__WHAT THE TASK ASKS__:
Show every line from the entries that follow which holds the word "agent".

__RECORD EXTRACTS__:

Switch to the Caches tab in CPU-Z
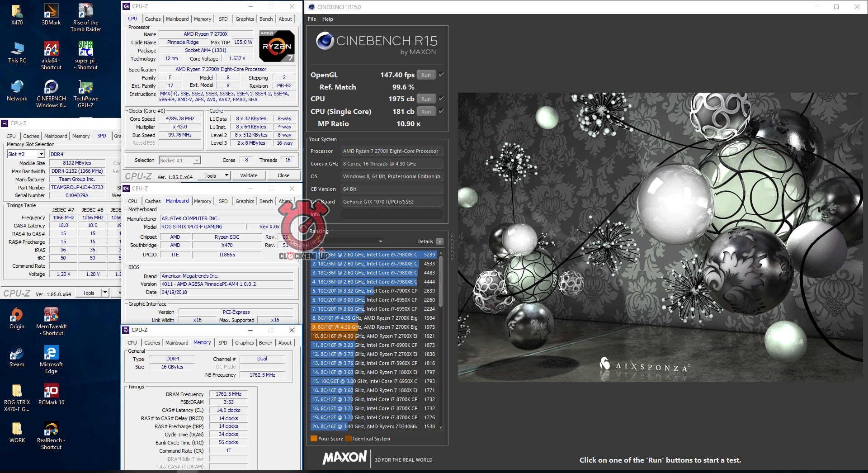 pyautogui.click(x=152, y=19)
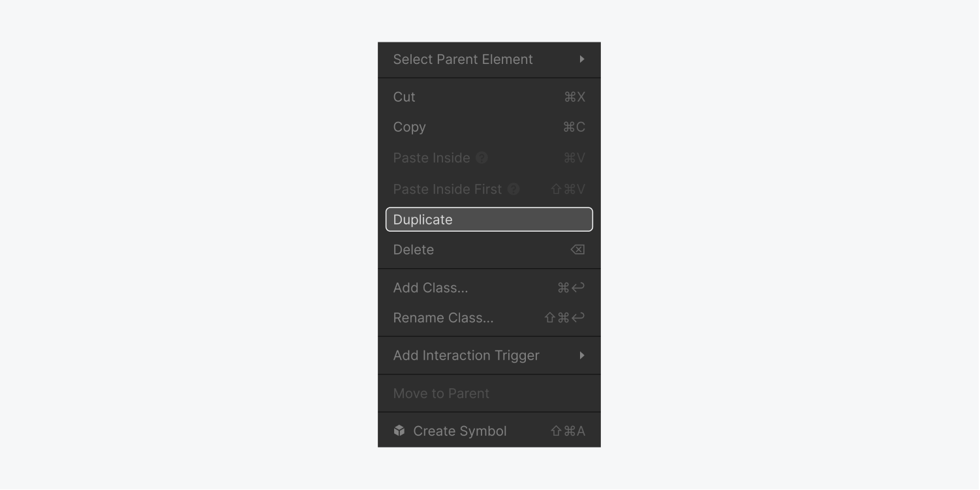Click the disabled Move to Parent option
The image size is (980, 490).
pyautogui.click(x=442, y=393)
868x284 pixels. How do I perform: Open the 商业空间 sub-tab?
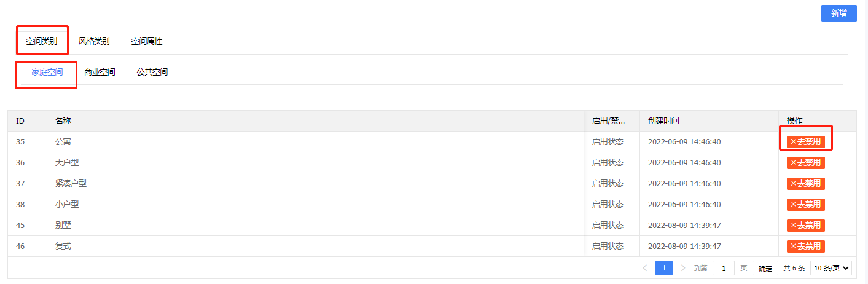[100, 72]
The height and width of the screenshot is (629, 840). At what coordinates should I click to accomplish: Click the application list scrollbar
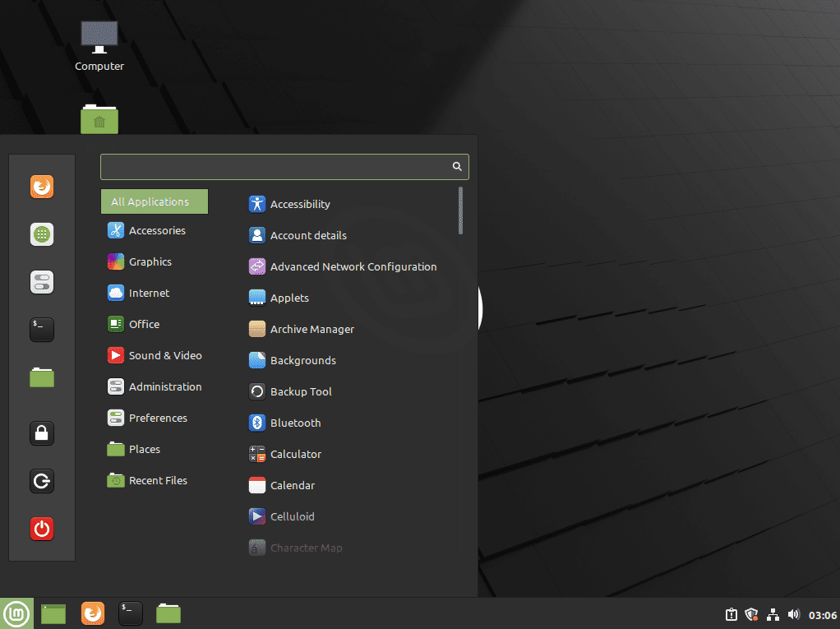click(460, 210)
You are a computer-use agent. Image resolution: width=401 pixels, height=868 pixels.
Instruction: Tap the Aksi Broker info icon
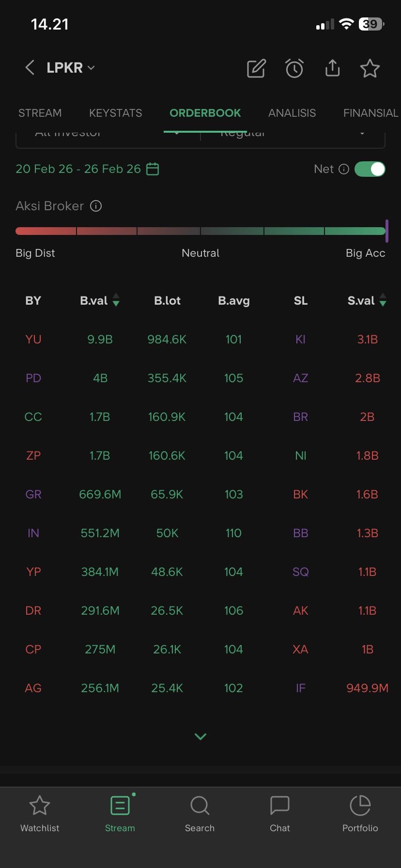point(96,206)
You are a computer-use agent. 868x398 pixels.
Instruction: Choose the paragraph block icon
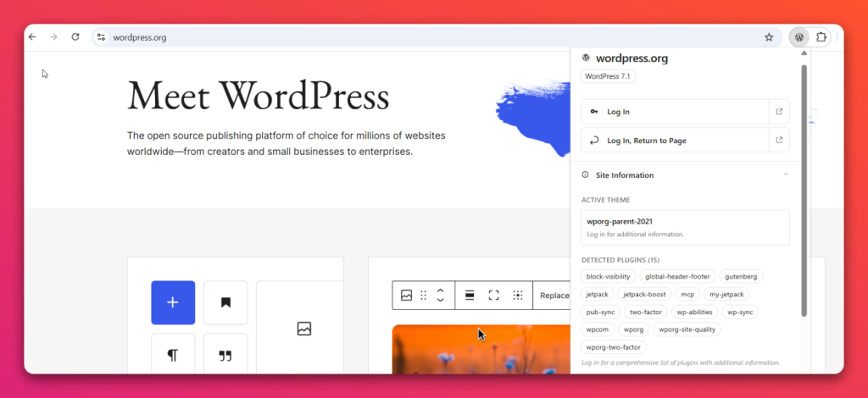coord(173,354)
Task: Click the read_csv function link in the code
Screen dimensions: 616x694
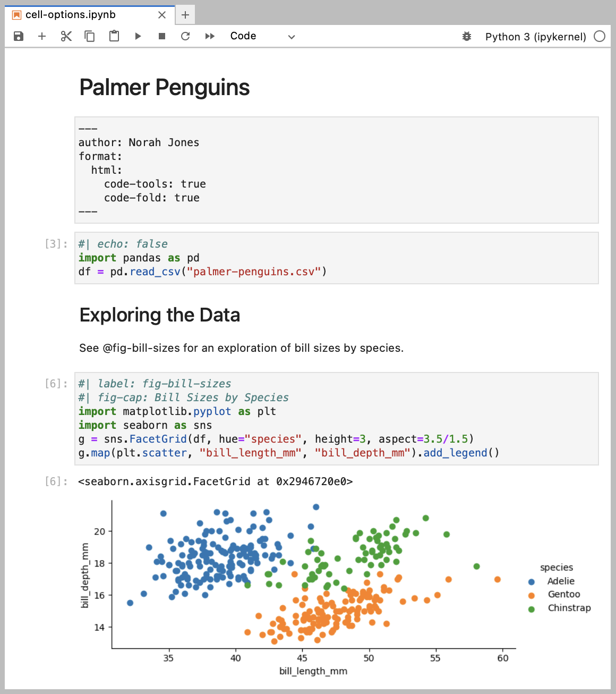Action: coord(155,272)
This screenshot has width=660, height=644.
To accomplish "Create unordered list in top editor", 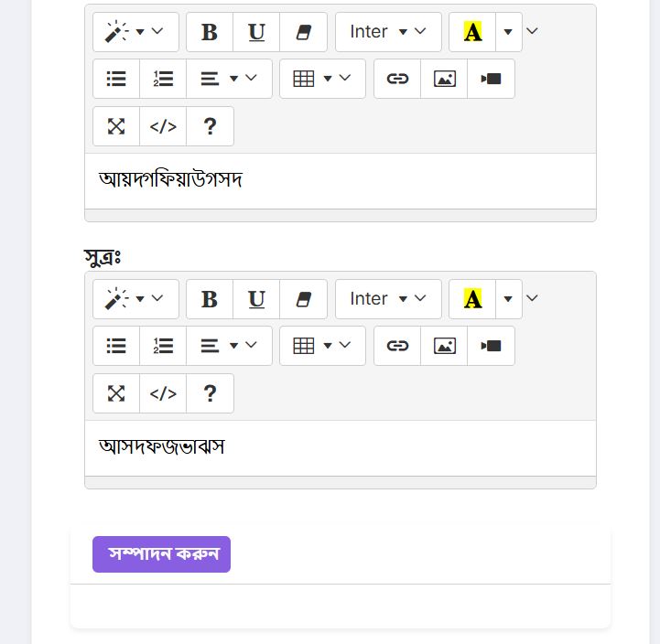I will (116, 79).
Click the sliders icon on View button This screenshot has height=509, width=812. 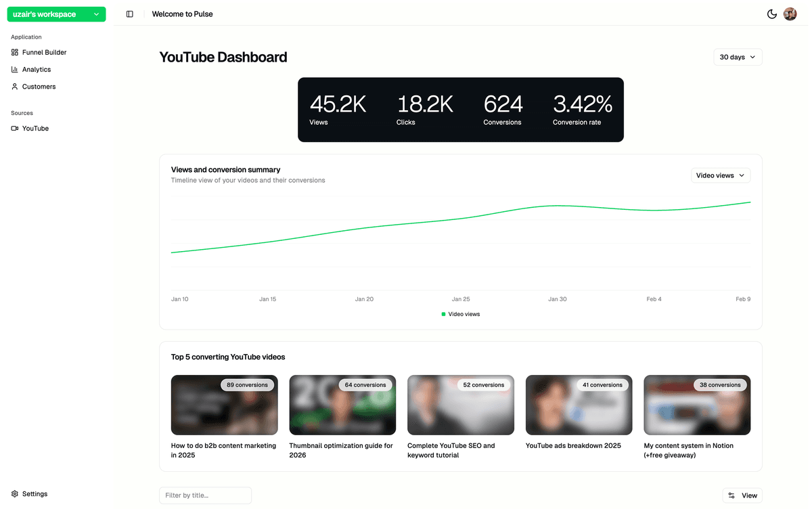[x=731, y=495]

__SOLUTION__:
You are a computer-use agent. Image resolution: width=401 pixels, height=868 pixels.
You are a computer-use agent. 868x398 pixels.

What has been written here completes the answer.